Vor fast einem Jahr meldete Tina eine Demo gegen Fessenheim an - und plötzlich hatte die halbe Uni ihre Handynummer. Wie konnte das passieren? fudder-Autor Konstantin hat sich für uns durch die Irrungen und Wirrungen von Demo-Anmeldungen und universitären E-Mailverteilern gewühlt.
Am 25. April 2010, sollte ähnlich wie vergangenen Sonntag, eine Fahrrad-Demo nach Fessenheim führen
- natürlich in sehr viel kleinerem Rahmen als dieser Tage, weil
Atomkraftgegnerschaft damals noch kein solches Breitenphänomen war.
Hier
bei uns in Deutschland steht die Versammlungsfreiheit einerseits im
Grundgesetz und wird andererseits durch das Versammlungsgesetz
beschränkt. Versammlungen müssen zum Beispiel angemeldet werden. Damit
ist keine Genehmigung gemeint, sondern lediglich, dass die
Versammlungsbehörde, in der Praxis also das Amt für öffentliche Ordnung,
über die Versammlung Bescheid weiß. Dann kann es,
soweit nötig, rechtzeitig Straßensperrungen veranlassen oder andere
Betroffene informieren. Neben den Personalien gibt man bei einer
Anmeldung auch Telefon- und Handynummern an, damit kurzfristige Absprachen, etwa über den Verlauf der Demonstration, auch noch vor Ort möglich sind.

■ Die Aufgabe:
1. Gib aus den Einträgen die Zeilen unverändert wieder, beginnend mit der Zeile, die „The height and width of the screenshot is (839, 1456).“ enthält, und endend mit der Zeile, die „point(722,616)“ enthält, beide eingeschlossen.
2. Schreib den Text über die Anmeldung der Fessenheim-Demo im Anschluss an seinen letzten Satz weiter.
Der Text und die Einträge haben inhaltlich nichts miteinander zu tun.

■ Die Daten:

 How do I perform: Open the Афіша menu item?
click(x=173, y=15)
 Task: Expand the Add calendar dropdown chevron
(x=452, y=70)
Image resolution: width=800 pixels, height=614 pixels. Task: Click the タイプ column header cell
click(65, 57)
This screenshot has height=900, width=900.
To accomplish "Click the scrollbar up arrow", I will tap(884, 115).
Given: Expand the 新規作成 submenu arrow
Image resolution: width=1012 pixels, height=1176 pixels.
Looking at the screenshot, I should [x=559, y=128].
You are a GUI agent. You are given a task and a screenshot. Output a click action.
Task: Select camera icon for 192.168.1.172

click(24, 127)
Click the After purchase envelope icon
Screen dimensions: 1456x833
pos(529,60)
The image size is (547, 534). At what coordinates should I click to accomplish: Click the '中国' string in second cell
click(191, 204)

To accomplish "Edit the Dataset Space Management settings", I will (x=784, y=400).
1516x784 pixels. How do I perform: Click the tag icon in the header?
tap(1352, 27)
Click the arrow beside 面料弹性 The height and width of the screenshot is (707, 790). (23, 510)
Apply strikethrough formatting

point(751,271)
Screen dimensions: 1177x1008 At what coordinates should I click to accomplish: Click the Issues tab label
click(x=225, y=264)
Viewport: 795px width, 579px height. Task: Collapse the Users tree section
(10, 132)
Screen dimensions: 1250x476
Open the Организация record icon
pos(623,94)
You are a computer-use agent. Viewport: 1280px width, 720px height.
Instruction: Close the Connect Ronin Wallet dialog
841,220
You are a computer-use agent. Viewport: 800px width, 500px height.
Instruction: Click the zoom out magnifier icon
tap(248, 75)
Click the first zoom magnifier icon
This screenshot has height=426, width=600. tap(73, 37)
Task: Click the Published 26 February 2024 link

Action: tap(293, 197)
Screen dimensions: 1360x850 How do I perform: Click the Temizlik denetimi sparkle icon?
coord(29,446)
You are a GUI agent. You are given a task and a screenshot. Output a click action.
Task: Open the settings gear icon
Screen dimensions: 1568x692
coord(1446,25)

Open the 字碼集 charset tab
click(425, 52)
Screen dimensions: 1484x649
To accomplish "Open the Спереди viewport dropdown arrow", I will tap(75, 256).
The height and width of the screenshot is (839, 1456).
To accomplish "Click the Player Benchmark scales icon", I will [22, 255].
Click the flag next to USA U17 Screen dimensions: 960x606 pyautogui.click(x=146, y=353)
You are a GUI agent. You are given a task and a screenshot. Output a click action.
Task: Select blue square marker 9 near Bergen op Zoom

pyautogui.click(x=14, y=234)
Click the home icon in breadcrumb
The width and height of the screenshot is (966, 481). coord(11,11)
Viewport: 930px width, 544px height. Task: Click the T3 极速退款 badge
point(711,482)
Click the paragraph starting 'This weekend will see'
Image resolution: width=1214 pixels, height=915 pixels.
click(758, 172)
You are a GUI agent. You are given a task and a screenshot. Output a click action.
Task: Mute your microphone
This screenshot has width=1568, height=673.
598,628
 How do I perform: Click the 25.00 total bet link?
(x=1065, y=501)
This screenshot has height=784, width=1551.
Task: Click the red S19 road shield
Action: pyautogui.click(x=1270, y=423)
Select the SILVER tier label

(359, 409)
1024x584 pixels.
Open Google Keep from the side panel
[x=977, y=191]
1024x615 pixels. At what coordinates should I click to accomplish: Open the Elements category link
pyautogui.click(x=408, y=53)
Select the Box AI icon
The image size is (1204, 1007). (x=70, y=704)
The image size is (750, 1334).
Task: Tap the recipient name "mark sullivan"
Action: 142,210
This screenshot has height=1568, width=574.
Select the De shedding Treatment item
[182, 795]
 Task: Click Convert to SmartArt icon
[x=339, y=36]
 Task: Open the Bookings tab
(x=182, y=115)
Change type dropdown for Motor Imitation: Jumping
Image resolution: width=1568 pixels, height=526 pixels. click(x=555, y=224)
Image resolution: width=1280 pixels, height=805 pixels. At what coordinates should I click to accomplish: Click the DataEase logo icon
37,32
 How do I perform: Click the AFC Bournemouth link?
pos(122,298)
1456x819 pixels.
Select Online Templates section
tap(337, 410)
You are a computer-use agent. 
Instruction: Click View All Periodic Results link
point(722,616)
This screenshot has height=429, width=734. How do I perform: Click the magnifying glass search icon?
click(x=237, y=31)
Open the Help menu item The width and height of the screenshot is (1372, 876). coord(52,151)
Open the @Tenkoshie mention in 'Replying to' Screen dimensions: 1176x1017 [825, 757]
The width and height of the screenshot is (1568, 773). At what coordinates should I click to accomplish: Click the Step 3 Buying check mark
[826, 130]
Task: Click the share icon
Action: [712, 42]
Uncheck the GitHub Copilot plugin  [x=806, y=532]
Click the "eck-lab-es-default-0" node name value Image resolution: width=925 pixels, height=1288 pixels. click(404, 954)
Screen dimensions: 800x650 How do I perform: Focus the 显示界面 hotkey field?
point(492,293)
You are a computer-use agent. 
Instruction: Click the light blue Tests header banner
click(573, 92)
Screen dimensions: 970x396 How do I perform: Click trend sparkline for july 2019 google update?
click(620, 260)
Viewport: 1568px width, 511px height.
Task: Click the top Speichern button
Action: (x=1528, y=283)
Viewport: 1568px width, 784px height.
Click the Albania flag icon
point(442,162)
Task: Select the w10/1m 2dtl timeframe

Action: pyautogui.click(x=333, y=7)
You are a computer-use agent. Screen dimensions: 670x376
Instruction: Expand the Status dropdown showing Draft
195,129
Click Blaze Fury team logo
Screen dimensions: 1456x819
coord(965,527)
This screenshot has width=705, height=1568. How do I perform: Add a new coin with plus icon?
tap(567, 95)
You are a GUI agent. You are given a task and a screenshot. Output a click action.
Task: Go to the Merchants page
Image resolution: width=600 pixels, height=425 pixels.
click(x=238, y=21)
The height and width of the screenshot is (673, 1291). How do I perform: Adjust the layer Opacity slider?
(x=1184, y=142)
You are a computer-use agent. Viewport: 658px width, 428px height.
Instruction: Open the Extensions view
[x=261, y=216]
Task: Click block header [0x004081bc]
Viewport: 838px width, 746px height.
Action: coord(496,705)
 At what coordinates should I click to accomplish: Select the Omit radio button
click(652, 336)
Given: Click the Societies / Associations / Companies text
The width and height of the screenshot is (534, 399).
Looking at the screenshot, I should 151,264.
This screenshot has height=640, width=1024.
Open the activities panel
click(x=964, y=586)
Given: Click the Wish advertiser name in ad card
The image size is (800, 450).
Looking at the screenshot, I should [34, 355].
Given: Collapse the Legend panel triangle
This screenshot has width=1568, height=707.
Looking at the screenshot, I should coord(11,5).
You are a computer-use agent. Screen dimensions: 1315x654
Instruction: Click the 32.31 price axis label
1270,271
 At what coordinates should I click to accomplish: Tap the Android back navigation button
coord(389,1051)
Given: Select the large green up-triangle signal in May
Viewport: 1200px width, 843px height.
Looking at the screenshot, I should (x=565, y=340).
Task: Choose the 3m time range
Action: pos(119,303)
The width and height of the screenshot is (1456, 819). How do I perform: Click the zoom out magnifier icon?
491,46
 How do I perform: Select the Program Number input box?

■ Ergebnisse:
1.
The height and width of the screenshot is (839, 1456).
To accomplish "Click the Player Benchmark scales icon", I will [22, 255].
Click the flag next to USA U17 Screen dimensions: 960x606 pyautogui.click(x=146, y=353)
You are a GUI agent. You are given a task and a screenshot. Output a click action.
Task: Select blue square marker 9 near Bergen op Zoom

pyautogui.click(x=14, y=234)
Click the home icon in breadcrumb
The width and height of the screenshot is (966, 481). coord(11,11)
Viewport: 930px width, 544px height. Task: Click the T3 极速退款 badge
point(711,482)
Click the paragraph starting 'This weekend will see'
Image resolution: width=1214 pixels, height=915 pixels.
click(758, 172)
You are a GUI agent. You are given a task and a screenshot. Output a click action.
Task: Mute your microphone
This screenshot has width=1568, height=673.
598,628
 How do I perform: Click the 25.00 total bet link?
(x=1065, y=501)
This screenshot has height=784, width=1551.
Task: Click the red S19 road shield
Action: pyautogui.click(x=1270, y=423)
Select the SILVER tier label

(359, 409)
1024x584 pixels.
Open Google Keep from the side panel
[x=977, y=191]
1024x615 pixels. At what coordinates should I click to accomplish: Open the Elements category link
pyautogui.click(x=408, y=53)
Select the Box AI icon
The image size is (1204, 1007). (x=70, y=704)
The image size is (750, 1334).
Task: Tap the recipient name "mark sullivan"
Action: 142,210
This screenshot has height=1568, width=574.
Select the De shedding Treatment item
[182, 795]
 Task: Click Convert to SmartArt icon
[x=339, y=36]
 Task: Open the Bookings tab
(x=182, y=115)
Change type dropdown for Motor Imitation: Jumping
Image resolution: width=1568 pixels, height=526 pixels. click(x=555, y=224)
Image resolution: width=1280 pixels, height=805 pixels. At what coordinates should I click to accomplish: Click the DataEase logo icon
37,32
 How do I perform: Click the AFC Bournemouth link?
pos(122,298)
1456x819 pixels.
Select Online Templates section
tap(337, 410)
You are a computer-use agent. 
Instruction: Click View All Periodic Results link
point(722,616)

2.
Startpunkt
für Tinas Fahrraddemo sollte der Platz der Alten Synagoge sein, für den
Tina die Auftaktversammlung angemeldet hatte. Kurz vor der Demo bekam
Tina eine SMS von einem befreundeten Mitarbeiter eines Jura-Lehrstuhls
im Kollegiengebäude II (KG II): Er habe eine E-Mail erhalten, in der
Tinas Kontaktdaten samt Handynummer stehen würden.
Das KG II
liegt am Platz der Alten Synagoge, offenbar hatte die Stadt also die
Anlieger der geplanten Auftaktveranstaltung informiert. Nach einem Anruf
bei einem anderen, nicht im KG II gelegenen Lehrstuhl war aber klar,
dass offenbar die ganze juristische Fakultät die Daten
bekommen hatte. „Da bekam ich so langsam ein mulmiges Gefühl,“ sagt
Tina, damals selbst noch Jurastudentin. Auf Nachfrage bestätigte auch
ein Hausmeister, dass er die E-Mail erhalten habe. Tina informierte den
Landesbeauftragten für den Datenschutz - und erst jetzt, nach einem
Jahr, kam eine erste Antwort.
„Kritisch sehen wir vor allem die Weitergabe der Daten an die Universität,“ heißt
es im Schreiben des Landesbeauftragten. Die Stadt hatte die
Universität, zusätzlich zu diversen Ämtern und öffentlichen Diensten,
als Anlieger informiert. „Dabei werden jedoch
generell außer dem Namen der anmeldenden Person keine weiteren
persönlichen Daten genannt. Dass dies im vorliegenden Fall geschehen
ist, ist ein Versehen,“ zitiert der Datenschutzbeauftragte die Stellungnahme der Stadt. Wirklich ein einzelnes Versehen?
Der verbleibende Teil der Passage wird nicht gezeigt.